═════ Data for this task

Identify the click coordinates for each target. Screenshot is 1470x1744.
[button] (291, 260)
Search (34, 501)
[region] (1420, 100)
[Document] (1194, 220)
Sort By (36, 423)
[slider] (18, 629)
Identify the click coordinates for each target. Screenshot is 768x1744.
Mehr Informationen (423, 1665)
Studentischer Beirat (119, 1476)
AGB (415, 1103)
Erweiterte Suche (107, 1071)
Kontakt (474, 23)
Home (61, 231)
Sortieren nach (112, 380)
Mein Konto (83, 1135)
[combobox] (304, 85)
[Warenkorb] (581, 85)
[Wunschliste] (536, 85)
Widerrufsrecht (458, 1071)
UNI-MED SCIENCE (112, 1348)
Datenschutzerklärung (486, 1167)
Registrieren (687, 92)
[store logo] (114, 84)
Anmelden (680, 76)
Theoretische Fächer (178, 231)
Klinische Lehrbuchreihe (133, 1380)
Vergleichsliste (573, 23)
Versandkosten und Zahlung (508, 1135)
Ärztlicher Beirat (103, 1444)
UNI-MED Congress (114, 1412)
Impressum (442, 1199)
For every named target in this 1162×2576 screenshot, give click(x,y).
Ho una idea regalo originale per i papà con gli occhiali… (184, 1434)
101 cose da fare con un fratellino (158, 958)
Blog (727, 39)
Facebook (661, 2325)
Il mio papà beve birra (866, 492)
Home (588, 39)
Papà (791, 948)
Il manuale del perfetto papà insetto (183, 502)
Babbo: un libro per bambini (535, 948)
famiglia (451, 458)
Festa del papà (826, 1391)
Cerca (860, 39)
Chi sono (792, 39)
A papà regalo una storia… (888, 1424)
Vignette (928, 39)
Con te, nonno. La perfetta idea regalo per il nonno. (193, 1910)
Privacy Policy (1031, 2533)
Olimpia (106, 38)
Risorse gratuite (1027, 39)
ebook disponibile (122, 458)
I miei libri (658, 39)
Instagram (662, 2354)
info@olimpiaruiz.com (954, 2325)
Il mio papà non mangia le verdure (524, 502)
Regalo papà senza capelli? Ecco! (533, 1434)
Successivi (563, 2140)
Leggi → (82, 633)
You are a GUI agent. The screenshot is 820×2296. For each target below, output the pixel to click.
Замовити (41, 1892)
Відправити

══════════

Set task: Lay out the lines above as a JSON list of strings, with one string for each line and no entries for blank lines.

Result of this exercise:
[
  "Identify the click coordinates for each target. Screenshot is 1470x1744.",
  "[button] (291, 260)",
  "Search (34, 501)",
  "[region] (1420, 100)",
  "[Document] (1194, 220)",
  "Sort By (36, 423)",
  "[slider] (18, 629)",
  "Identify the click coordinates for each target. Screenshot is 768x1744.",
  "Mehr Informationen (423, 1665)",
  "Studentischer Beirat (119, 1476)",
  "AGB (415, 1103)",
  "Erweiterte Suche (107, 1071)",
  "Kontakt (474, 23)",
  "Home (61, 231)",
  "Sortieren nach (112, 380)",
  "Mein Konto (83, 1135)",
  "[combobox] (304, 85)",
  "[Warenkorb] (581, 85)",
  "[Wunschliste] (536, 85)",
  "Widerrufsrecht (458, 1071)",
  "UNI-MED SCIENCE (112, 1348)",
  "Datenschutzerklärung (486, 1167)",
  "Registrieren (687, 92)",
  "[store logo] (114, 84)",
  "Anmelden (680, 76)",
  "Theoretische Fächer (178, 231)",
  "Klinische Lehrbuchreihe (133, 1380)",
  "Vergleichsliste (573, 23)",
  "Versandkosten und Zahlung (508, 1135)",
  "Ärztlicher Beirat (103, 1444)",
  "UNI-MED Congress (114, 1412)",
  "Impressum (442, 1199)",
  "For every named target in this 1162×2576 screenshot, give click(x,y).",
  "Ho una idea regalo originale per i papà con gli occhiali… (184, 1434)",
  "101 cose da fare con un fratellino (158, 958)",
  "Blog (727, 39)",
  "Facebook (661, 2325)",
  "Il mio papà beve birra (866, 492)",
  "Home (588, 39)",
  "Papà (791, 948)",
  "Il manuale del perfetto papà insetto (183, 502)",
  "Babbo: un libro per bambini (535, 948)",
  "famiglia (451, 458)",
  "Festa del papà (826, 1391)",
  "Cerca (860, 39)",
  "Chi sono (792, 39)",
  "A papà regalo una storia… (888, 1424)",
  "Vignette (928, 39)",
  "Con te, nonno. La perfetta idea regalo per il nonno. (193, 1910)",
  "Privacy Policy (1031, 2533)",
  "Olimpia (106, 38)",
  "Risorse gratuite (1027, 39)",
  "ebook disponibile (122, 458)",
  "I miei libri (658, 39)",
  "Instagram (662, 2354)",
  "info@olimpiaruiz.com (954, 2325)",
  "Il mio papà non mangia le verdure (524, 502)",
  "Regalo papà senza capelli? Ecco! (533, 1434)",
  "Successivi (563, 2140)",
  "Leggi → (82, 633)",
  "You are a GUI agent. The screenshot is 820×2296. For each target below, output the pixel to click.",
  "Замовити (41, 1892)",
  "Відправити"
]